Súbito, ao dobrarem uma curva, viram
lá num canto a rainha. Estava sentada diante duma fogueira, de modo que a
claridade das chamas permitia que as "folhagens" lhe vissem a
carantonha em toda a sua horrível feiura. Que bicha! Tinha cara de jacaré e
garras nos dedos como os gaviões, Quanto à idade, devia andar para mais de três
mil anos. Era velha como o Tempo.
— Estamos de sorte — disse o saci ao
ouvido do menino.
— A Cuca só dorme uma noite cada sete
anos e chegamos justamente numa dessas noites.
— Como sabe? — indagou Pedrinho, cuja
curiosidade não tinha limites.
O saci danou e ameaçou-o, se
continuasse com tais perguntas, de deixá-lo ali sozinho para ser devorado pelo
monstro. Em seguida queimou na brasa do pito uma misteriosa folha, que havia
apanhado pouco antes sem que o menino o percebesse.
— Esta fumaça vai fazer que o sono da
rainha seja mais pesado do que todas as pedras desta gruta. Depois de estar completamente
adormecida, temos de amarrá-la muitíssimo bem amarrada.
Logo que a fumaça alcançou o focinho
da Cuca, esta, que já estava dando mostras de sono, pendeu a cabeça de lado e
roncou.
— Já caiu no sono — disse o saci. —
Podemos agora tirar nossa roupa de folhas e sair em busca de cipós. Conheço um
cipó que vale por quanta corda existe — até parece cipó próprio de amarrar
cucas...
Despiram-se das folhas e saíram da
caverna muito satisfeitos, porque as coisas estavam correndo às mil maravilhas.
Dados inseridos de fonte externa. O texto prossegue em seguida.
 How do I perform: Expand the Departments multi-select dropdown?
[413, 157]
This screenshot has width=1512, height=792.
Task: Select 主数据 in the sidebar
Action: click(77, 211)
CAPÍTULO 24: O NOVELO DE CIPÓS
Cortado o cipó, trouxeram-no em dois
grandes rolos, e sem receio nenhum, pois os roncos da Cuca mostravam que ela
estava a dormir como quem não dormia há sete anos começaram a amarrá-la dos pés
à cabeça.
Mais uma vez teve Pedrinho de
reconhecer como era hábil e arteiro o seu amigo saci. Amarrar parece coisa
fácil, mas não é. Se Pedrinho houvesse amarrado a Cuca, o mais certo era que
com dois safanões a bruxa se livrasse da cipoada num minuto. Mas com o saci deu-se
coisa diferente. O diabinho parecia nunca ter feito outra coisa na vida.
Amarrou-a com a mesma ciência com que as aranhas amarram as moscas nas suas
teias, sem deixar um ponto fraco. O segredo, explicou ele, era estudar a
amarração de modo que ao despertar a Cuca não pudesse fazer o menor movimento.
Porque se a criatura amarrada puder fazer um pequeno movimento, por menor que
seja, afrouxará um ponto no amarrilho; e depois afrouxará outro ponto — e assim
irá até libertar-se duma vez.
Terminada a obra, em vez de Cuca
viu-se no chão um verdadeiro carretel de cipó.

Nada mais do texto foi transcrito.